### TASKS FOR THIS EXERCISE
[1] In the post on post-quantum cryptography, which two people at Google issued a call to action in early February?
[2] Return the portion of the post on post-quantum cryptography starting with "Philip Walley 0" and going on through "problem. Here’s why.", copied word for word.

Posted On February 28, 2026

Post-Quantum Cryptography: What Enterprise Security Teams Need to Know

Philip Walley 0 comments

I keep hearing about post-quantum cryptography. It comes up in industry reports, vendor announcements, and security news with increasing frequency. My sense is that most security professionals are in the same place I am: aware that something is happening, not entirely sure what it means for them, and uncertain whether this is a 2026 problem or a 2032 problem.

It’s a 2026 problem. Here’s why.

Google Just Said the Quiet Part Out Loud

In early February, Google’s Kent Walker and Hartmut Neven issued a direct call to action, urging governments and industry to accelerate the adoption of post-quantum cryptography. This wasn’t a research paper or a product announcement. It was a warning. They stated plainly that the encryption currently protecting bank transfers, private communications, and classified data could be broken by a large-scale quantum computer in the coming years. More importantly, they pointed out that adversaries aren’t waiting around for quantum computers to mature. They’re already collecting encrypted data today, storing it, and planning to decrypt it later.

### DATASET EXTRACT
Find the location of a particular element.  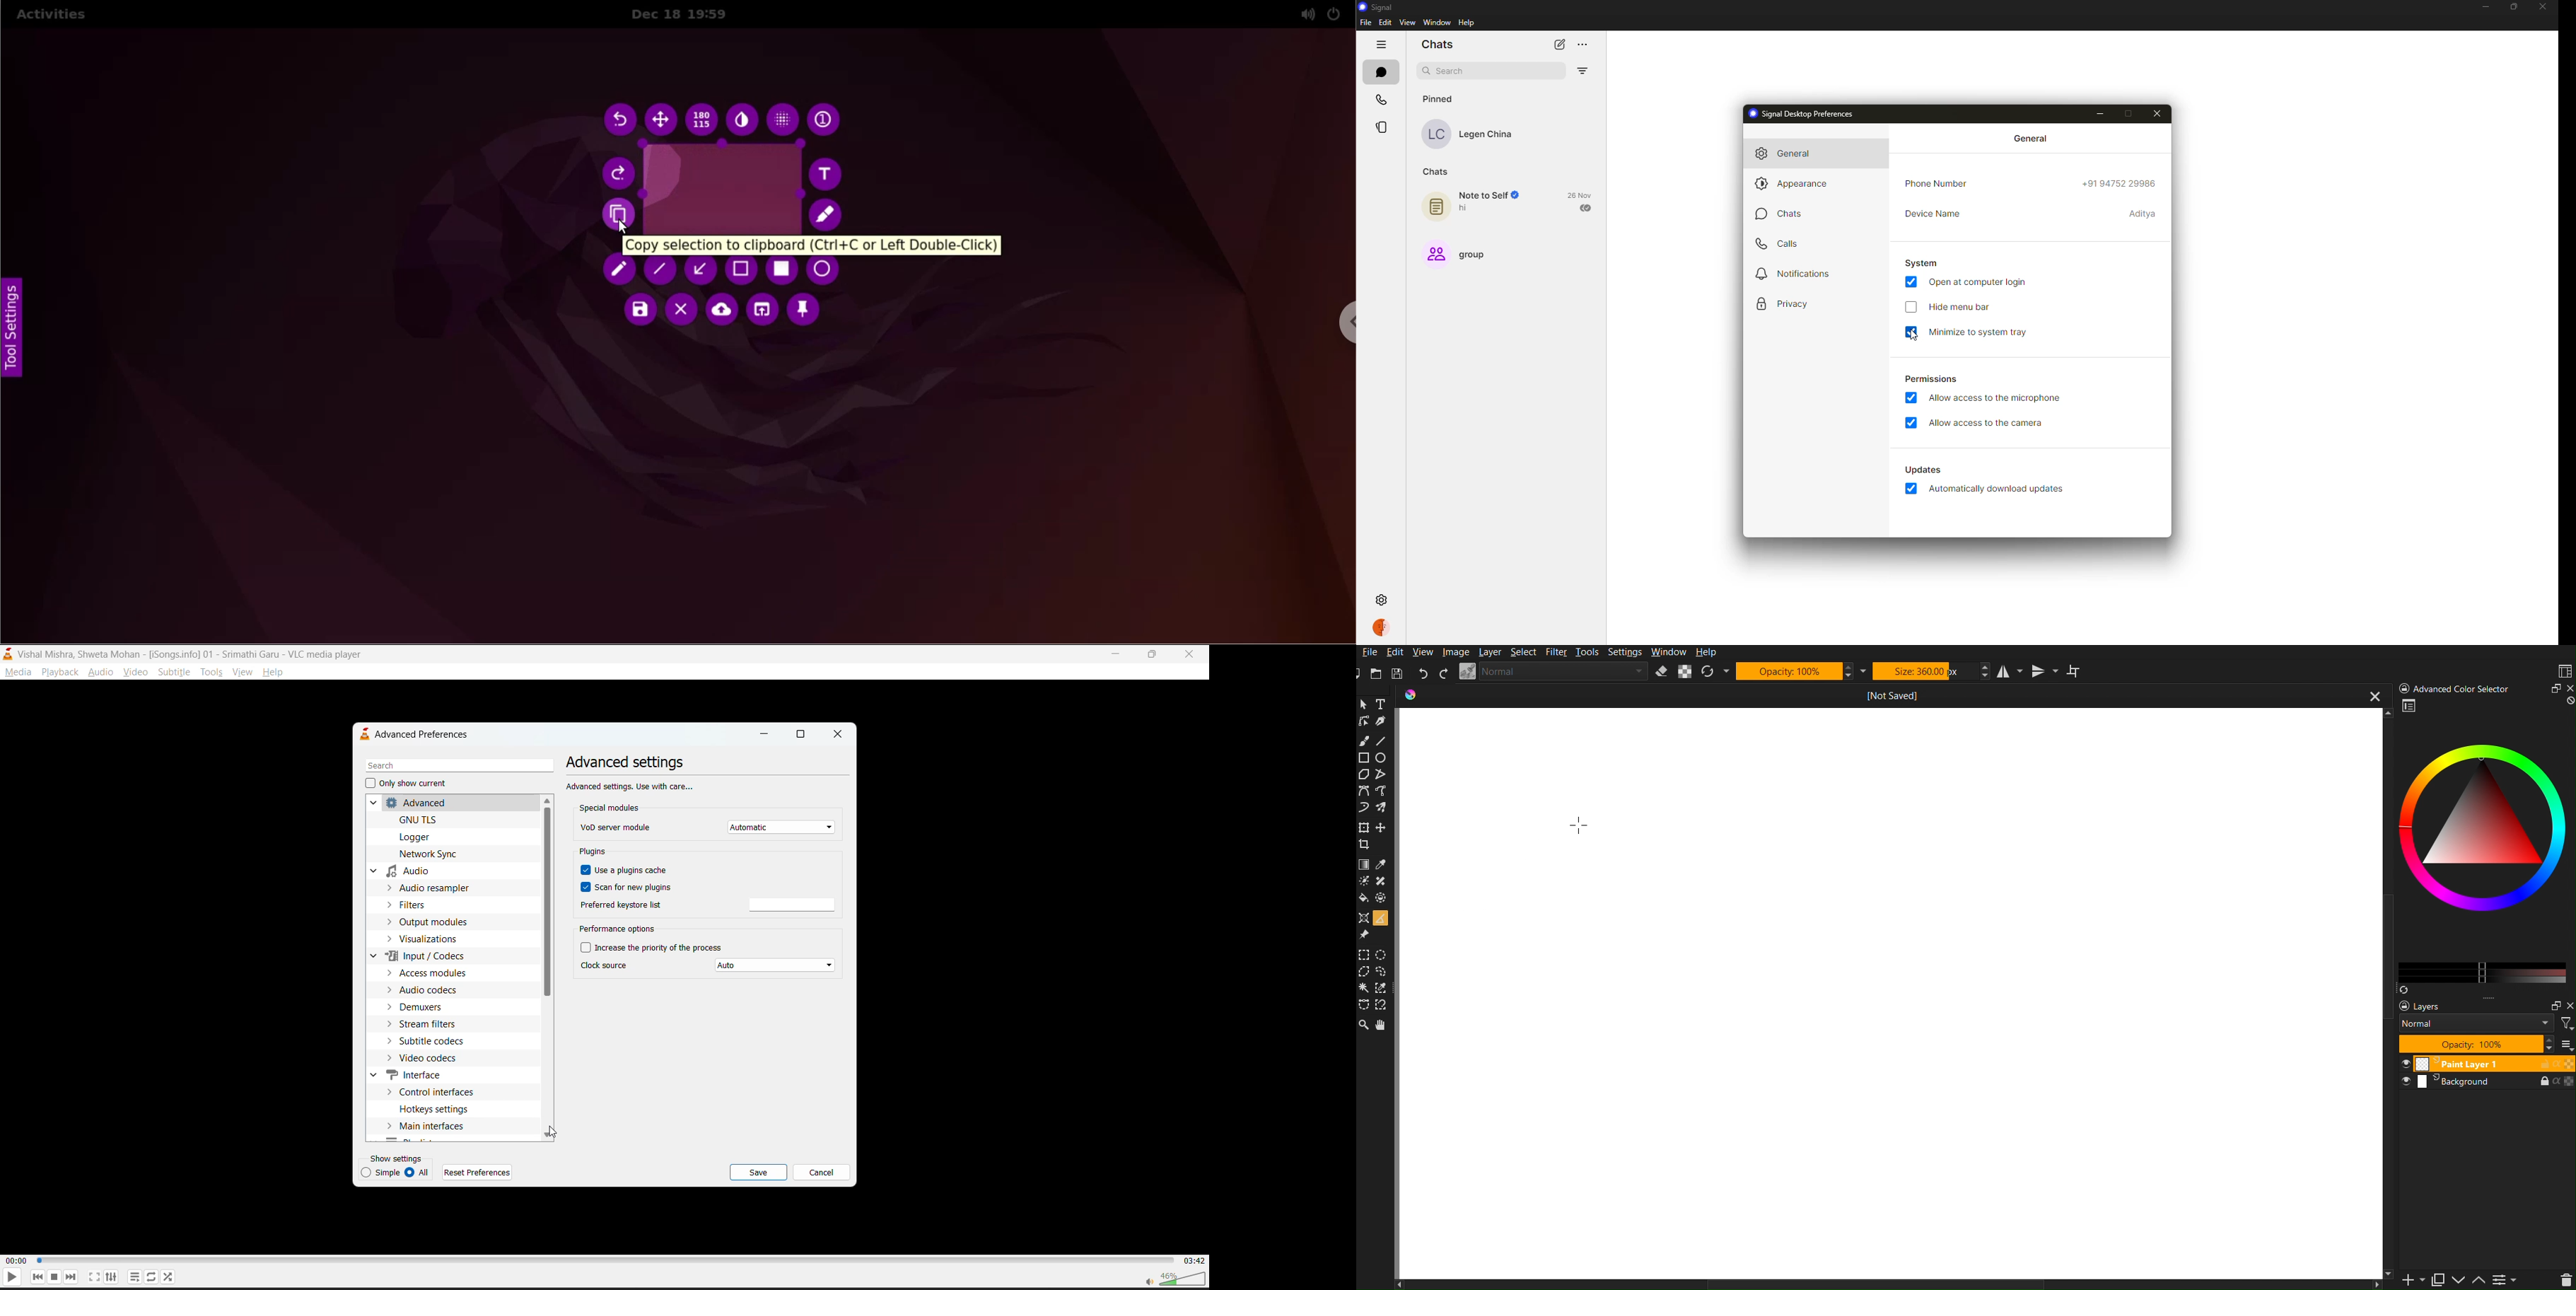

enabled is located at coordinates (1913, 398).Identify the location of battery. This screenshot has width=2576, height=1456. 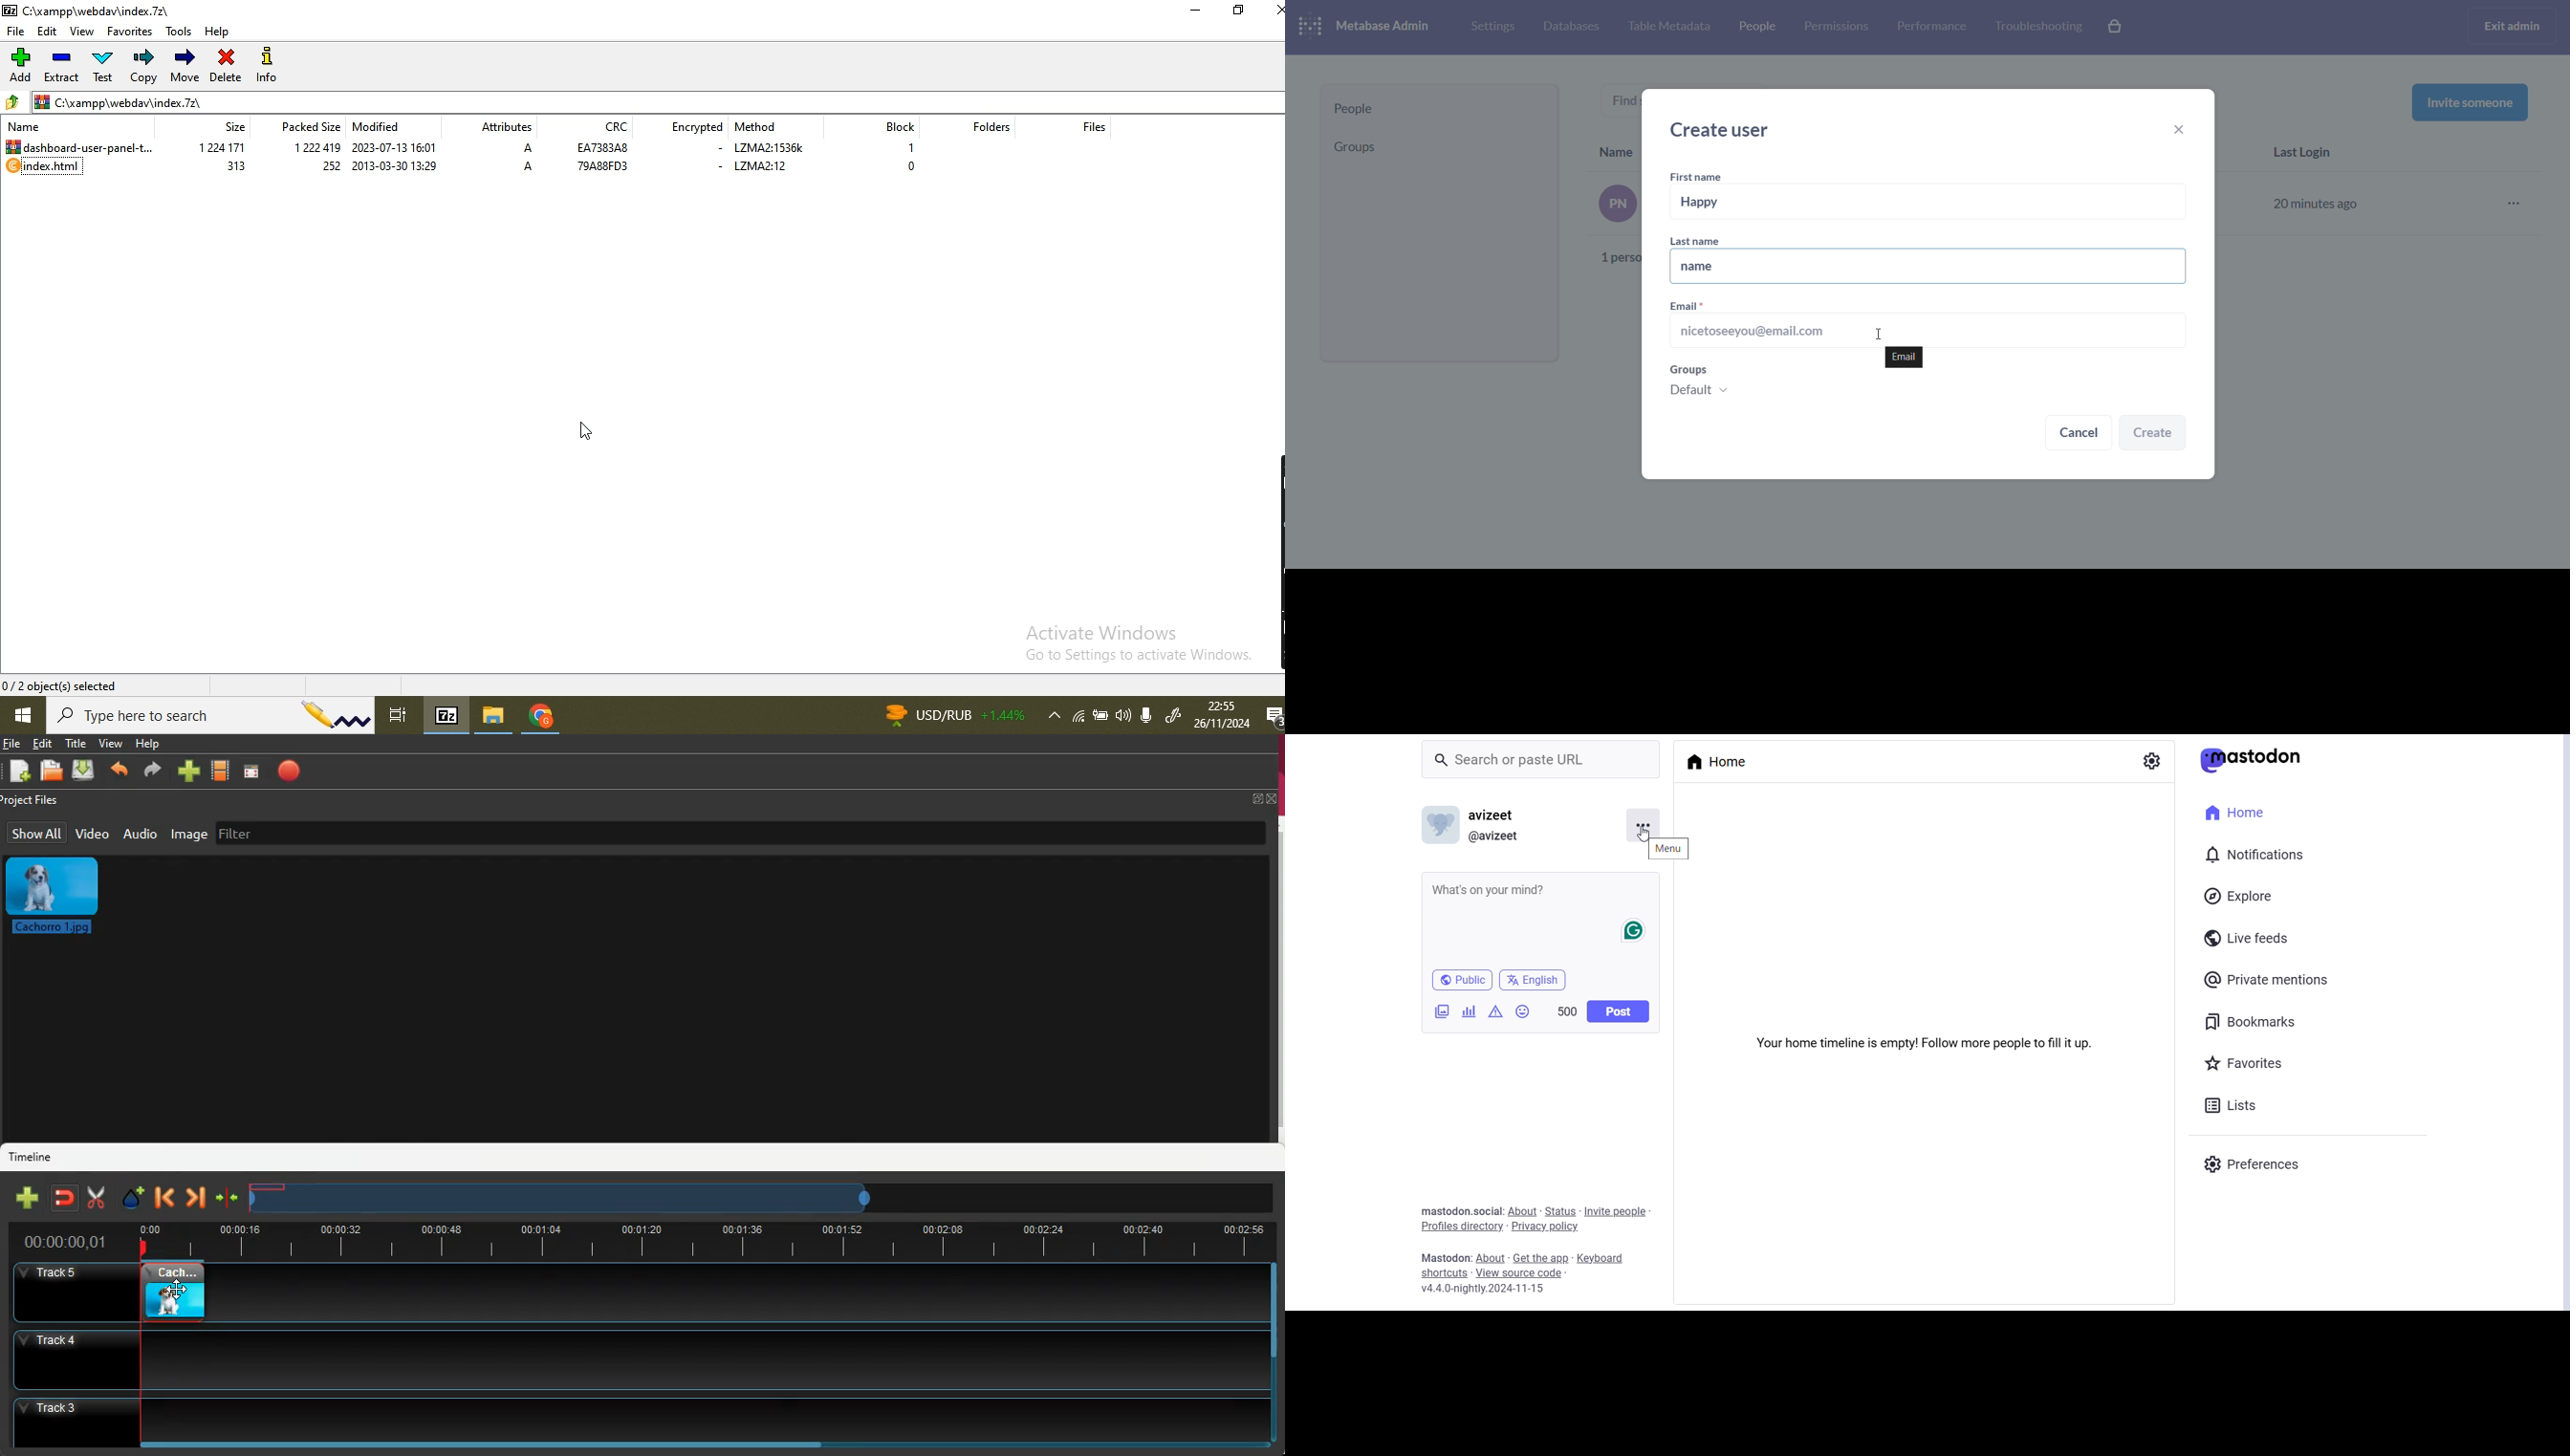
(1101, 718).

### SOLUTION LIST
[1] Kent Walker and Hartmut Neven.

[2]
Philip Walley 0 comments

I keep hearing about post-quantum cryptography. It comes up in industry reports, vendor announcements, and security news with increasing frequency. My sense is that most security professionals are in the same place I am: aware that something is happening, not entirely sure what it means for them, and uncertain whether this is a 2026 problem or a 2032 problem.

It’s a 2026 problem. Here’s why.